O frasear, a musicalidade do frasear. Ao fim e ao cabo sou um ladrão, um homem que procura coisas no lixo. Os meus livros nascem do lixo.


E não encontrou um livro que lhe tenha mudado a vida?

Sim, quando jovem, não sei como, caiu-me nas mãos "Nueve Novísimos Poetas Españoles" (José María Castellet, 1970). Li-o e percebi que não podia continuar a escrever a merda que escrevia. Cada um dos nove era melhor que eu. Como poderia comparar-me a "Oda a la Venecia ante el Mar de los Teatros" de Pere Gimferrer?

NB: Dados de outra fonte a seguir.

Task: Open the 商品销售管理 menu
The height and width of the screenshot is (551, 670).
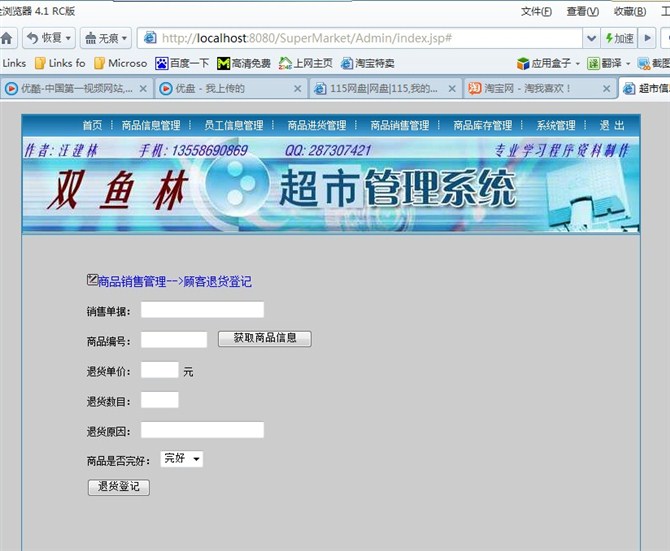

E hoje, que livro salvaria da sua obra?

Nunca falo dos livros que acabei. Não leio as provas nem o que é publicado. Quando os entrego, esqueço-os. Acabou-se. Não pense mal de mim, mas orgulho-me da minha obra.


Não lê as críticas?

Eu sei o que escrevo. Não preciso de lê-las. Nem as de Harold Bloom, ainda que nesse sentido acho mais importante George Steiner, o maior gênio que existe. Sabe que em casa tem o piano de Darwin? É frequente confundir os nossos gostos com as nossas paixões. Borges é bom, mas não gosto; Roberto Bolaño é bom, mas não compreendo o fenomeno, talvez seja porque morreu jovem, talvez não goste porque o conheci. É esse o problema da crítica. Se coincide com os teus gostos, é bom; se não, é mau.


Escreveu trinta livros em trinta e sete anos. Não vai parar?

Que posso fazer? Quando não escrevo não me sinto bem, sinto uma angústia; uma coisa física difícil de explicar. Tenho a impressão que fui feito para escrever.